Methods To determine whether PD-L1 and IFNγ signaling on parenchymal cells regulates disease, we generated bone marrow chimeras by transferring congenically labeled WT immune cells into either wild-type (WT) or IFNγR-/- MRL.Fas/lpr or PD-L1-/- MRL.Fas/lpr recipients. Additionally, we have created similar IFNγR-/- recipient chimeras using a second lupus prone strain, the FcγR2b-/-.yaa model.
Results/Discussion As hypothesized, the IFNγR-/- MRL.Fas/lpr recipient mice exhibited more severe and rapid disease onset than WT recipient controls. The IFNγR-/- recipients had significantly increased glomerulonephritis and interstitial disease. Consistent with these findings, IFNγR-/- recipients had reduced survival in both the MRL and FcγR2b-/-.yaa nephritis models. Interestingly, this IFNγR mediated regulation of disease occurred independently of PD-L1 as similar findings were not observed in PD-L1 deficient recipients.

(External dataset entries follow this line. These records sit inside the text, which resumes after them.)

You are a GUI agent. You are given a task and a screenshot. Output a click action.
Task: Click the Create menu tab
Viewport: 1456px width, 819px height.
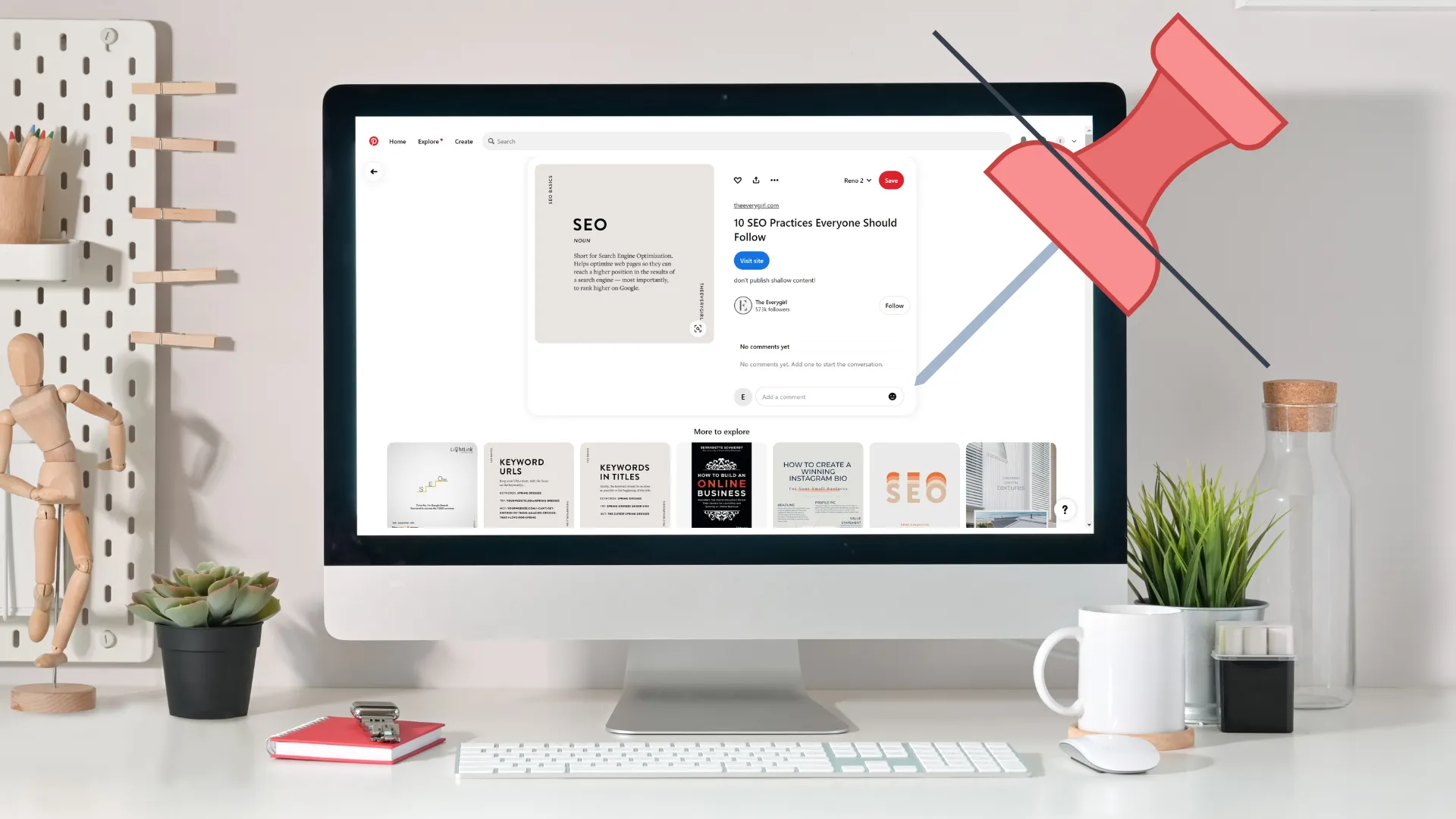point(463,142)
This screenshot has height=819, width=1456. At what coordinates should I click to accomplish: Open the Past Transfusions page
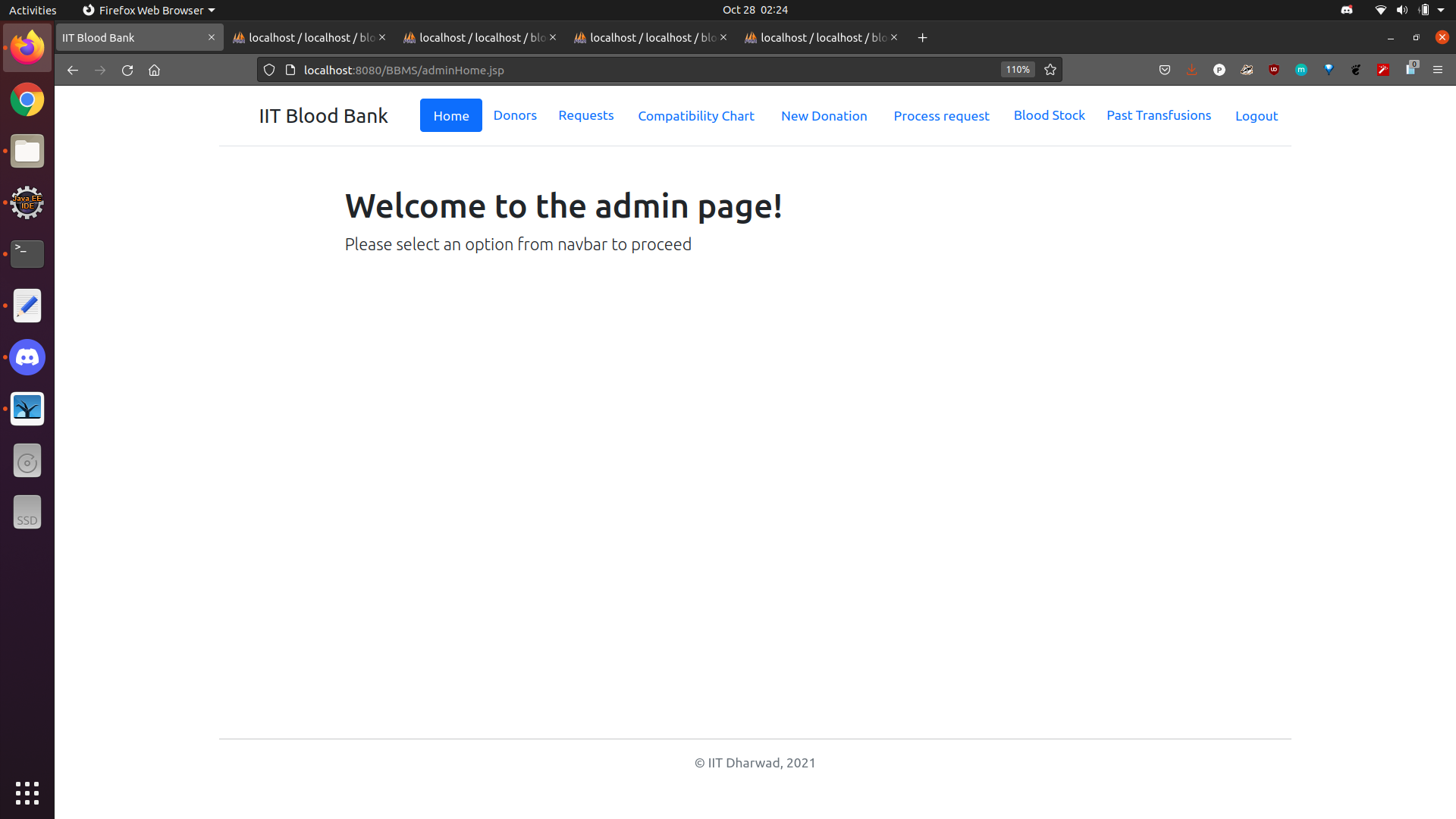point(1159,115)
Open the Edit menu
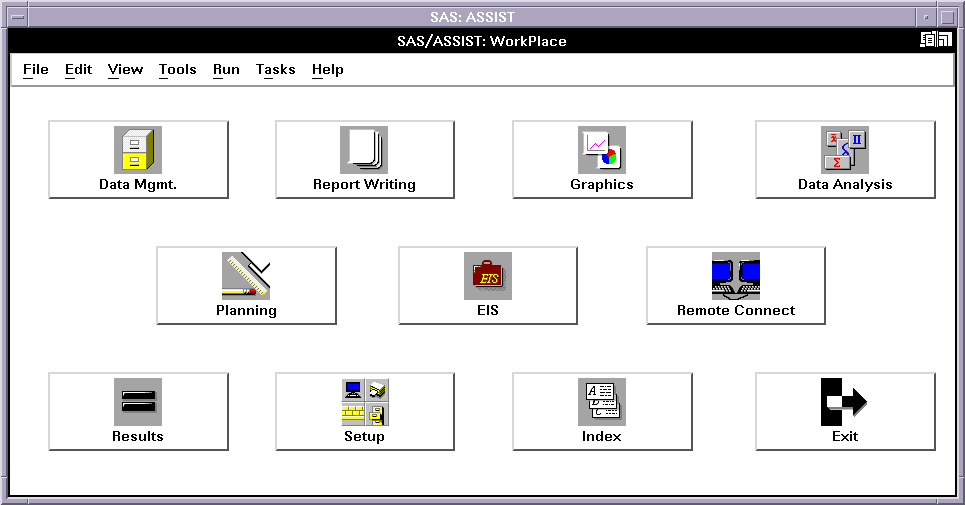 point(78,69)
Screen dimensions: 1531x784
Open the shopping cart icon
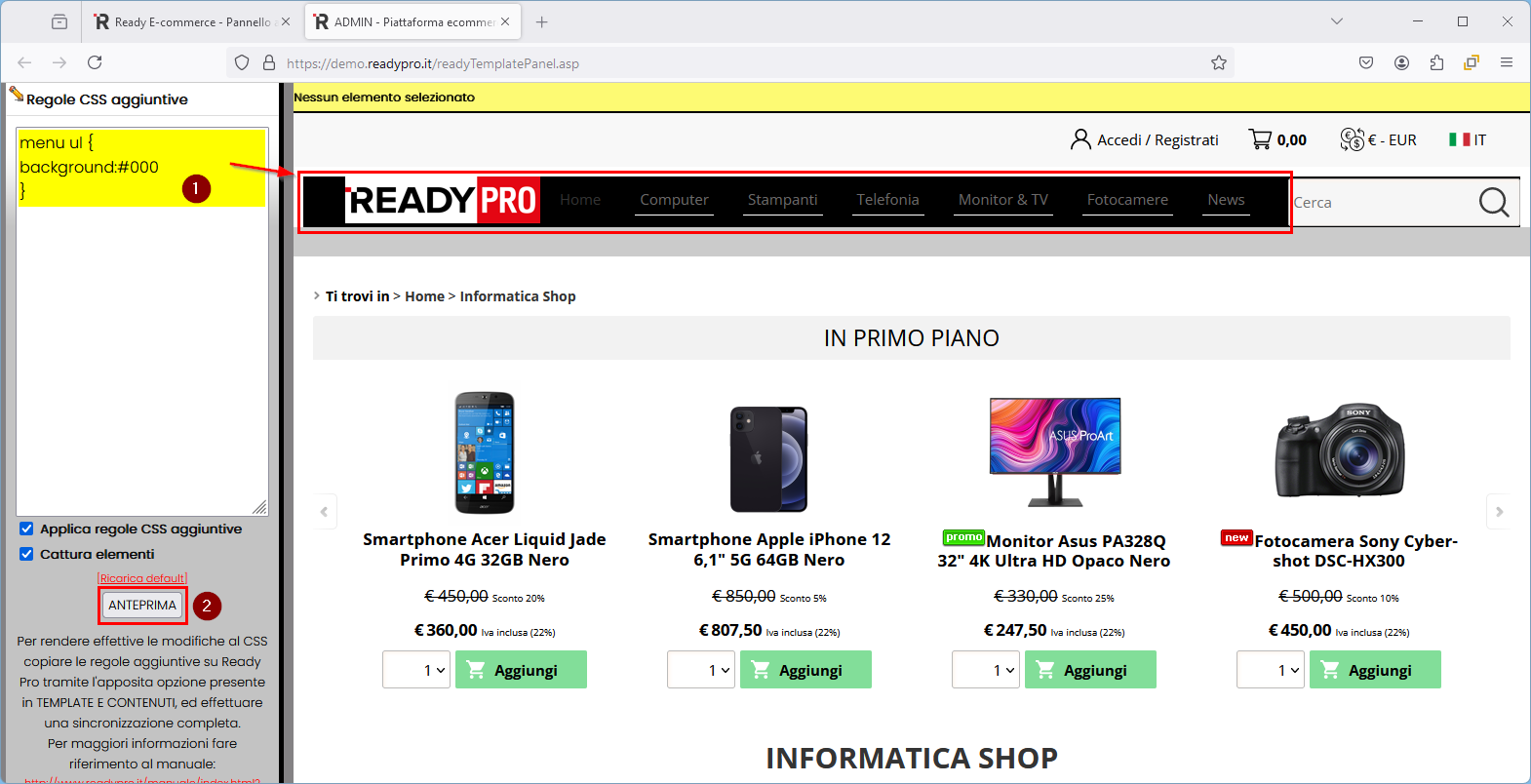pyautogui.click(x=1260, y=139)
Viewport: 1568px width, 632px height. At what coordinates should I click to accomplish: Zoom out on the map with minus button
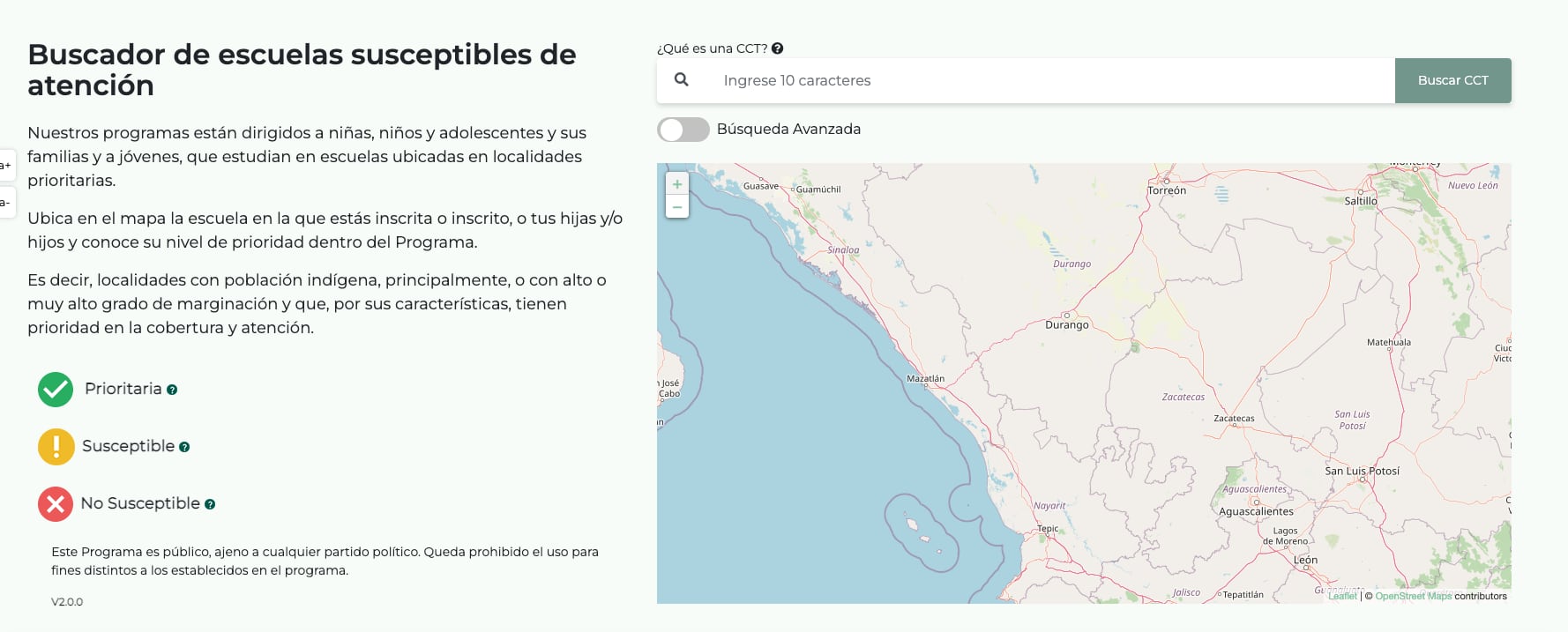[676, 206]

These experiments suggest that parenchymal IFNγR signaling results in upregulation of protective mechanisms which reduces kidney disease and alters T cell phenotypes. This data supports the hypothesis that IFNγ, and possible other inflammatory mediators, may have differential effects varying cell lineages. In all, these findings should be considered when devising novel targeted therapies.